A board pearl is the relationship between subluxation and spasticity. Subluxation in the hemiplegic shoulder is caused by loss of dynamic muscular stabilization due to flaccid paralysis of the rotator cuff and deltoid. It is not caused by spasticity. Spasticity, when it later develops, can paradoxically reduce the subluxation because increased tone in the adductors and internal rotators pulls the humeral head back toward the glenoid. The trade-off is that spasticity creates its own problems: contracture and pain from the characteristic posture of shoulder adduction, internal rotation, elbow flexion, forearm pronation, and wrist flexion. When a vignette presents a flaccid-stage patient with a subluxated shoulder, the mechanism is loss of dynamic stabilization, not spasticity.

Figure 11.1 — Hemiplegic Shoulder Subluxation, Mechanism and Finger Breadth Grading

Prevention and management center on continuous arm support. Every team member must consistently implement positioning. A single lapse during a transfer can cause a brachial plexus traction injury that permanently worsens the prognosis. Wheelchair: the affected arm must be supported on a lap tray or arm trough; the arm must never dangle over the side. A dangling flaccid arm adds a lever-arm of torque to the gravity already pulling the humeral head out of the joint.
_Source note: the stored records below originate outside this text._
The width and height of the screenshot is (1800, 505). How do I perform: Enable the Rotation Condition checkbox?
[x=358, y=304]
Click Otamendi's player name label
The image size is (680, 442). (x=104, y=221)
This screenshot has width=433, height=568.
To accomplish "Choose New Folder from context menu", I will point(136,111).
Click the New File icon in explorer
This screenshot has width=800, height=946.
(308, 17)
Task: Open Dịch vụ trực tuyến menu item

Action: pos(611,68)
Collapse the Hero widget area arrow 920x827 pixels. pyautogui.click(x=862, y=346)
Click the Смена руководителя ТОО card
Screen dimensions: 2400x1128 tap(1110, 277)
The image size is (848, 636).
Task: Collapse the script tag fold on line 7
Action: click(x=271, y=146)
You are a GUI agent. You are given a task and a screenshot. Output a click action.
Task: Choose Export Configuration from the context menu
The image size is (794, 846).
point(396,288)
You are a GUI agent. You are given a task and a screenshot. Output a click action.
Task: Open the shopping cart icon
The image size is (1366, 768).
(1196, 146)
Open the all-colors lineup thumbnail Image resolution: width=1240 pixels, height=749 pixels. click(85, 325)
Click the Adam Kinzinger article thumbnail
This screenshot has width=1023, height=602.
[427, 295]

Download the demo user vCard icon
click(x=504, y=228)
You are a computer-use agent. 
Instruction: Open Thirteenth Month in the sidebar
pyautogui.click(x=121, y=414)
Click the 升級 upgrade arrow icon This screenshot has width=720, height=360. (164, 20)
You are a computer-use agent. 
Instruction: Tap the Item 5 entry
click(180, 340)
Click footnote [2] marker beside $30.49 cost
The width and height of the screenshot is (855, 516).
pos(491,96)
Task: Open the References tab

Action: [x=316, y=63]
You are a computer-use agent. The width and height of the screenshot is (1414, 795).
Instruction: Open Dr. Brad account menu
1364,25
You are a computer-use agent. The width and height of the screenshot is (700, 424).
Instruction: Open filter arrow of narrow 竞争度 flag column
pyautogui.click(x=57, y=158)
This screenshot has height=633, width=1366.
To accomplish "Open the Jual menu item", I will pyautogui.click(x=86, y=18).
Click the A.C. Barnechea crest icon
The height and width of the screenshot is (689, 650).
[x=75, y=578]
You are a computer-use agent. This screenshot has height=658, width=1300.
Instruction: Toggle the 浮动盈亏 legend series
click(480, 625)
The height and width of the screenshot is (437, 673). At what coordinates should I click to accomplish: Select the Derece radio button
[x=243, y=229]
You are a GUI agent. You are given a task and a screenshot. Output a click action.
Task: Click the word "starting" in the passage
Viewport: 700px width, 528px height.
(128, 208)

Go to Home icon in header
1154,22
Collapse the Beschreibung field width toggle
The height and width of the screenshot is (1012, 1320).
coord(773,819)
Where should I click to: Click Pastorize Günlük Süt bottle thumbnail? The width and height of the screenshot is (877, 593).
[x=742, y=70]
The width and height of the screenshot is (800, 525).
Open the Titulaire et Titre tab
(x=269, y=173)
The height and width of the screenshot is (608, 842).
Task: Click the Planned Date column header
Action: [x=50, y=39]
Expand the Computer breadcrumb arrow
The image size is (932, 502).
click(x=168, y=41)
Bed: the affected arm rests on a pillow with the shoulder slightly forward (protracted) and the arm in neutral or slight external rotation. When lying on the unaffected side, the hemiplegic shoulder should be protracted on a pillow in front of the body. Standing or transferring: a hemiplegic arm sling reduces gravitational pull during upright mobility. The sling is removed during seated activities and therapy when the arm can be supported on a surface. A patient kept in a sling 24 hours a day will develop shoulder adduction and elbow flexion contractures and progressive disuse of the affected extremity. The sling is a tool for upright mobility, not a substitute for therapeutic intervention.

High Yield: Subluxation and Positioning Core Facts

  • Mechanism: loss of dynamic stabilization by the supraspinatus and posterior deltoid during the flaccid stage; not caused by spasticity.
  • Bedside grading: finger breadths between acromion and humeral head: 1 = mild, 2 to 3 = severe.
  • Wheelchair: lap tray or arm trough; never let the arm dangle over the side.
  • Bed: scapula slightly protracted, arm on a pillow in neutral or slight external rotation.
  • Sling: during upright mobility and transfers only; remove during seated activities to prevent adduction or flexion contracture.
  • Risk: brachial plexus and axillary nerve stretch over the inferiorly displaced humeral head.

Imagine a golf ball sitting on a golf tee. That is essentially the level of bony stability we are working with here.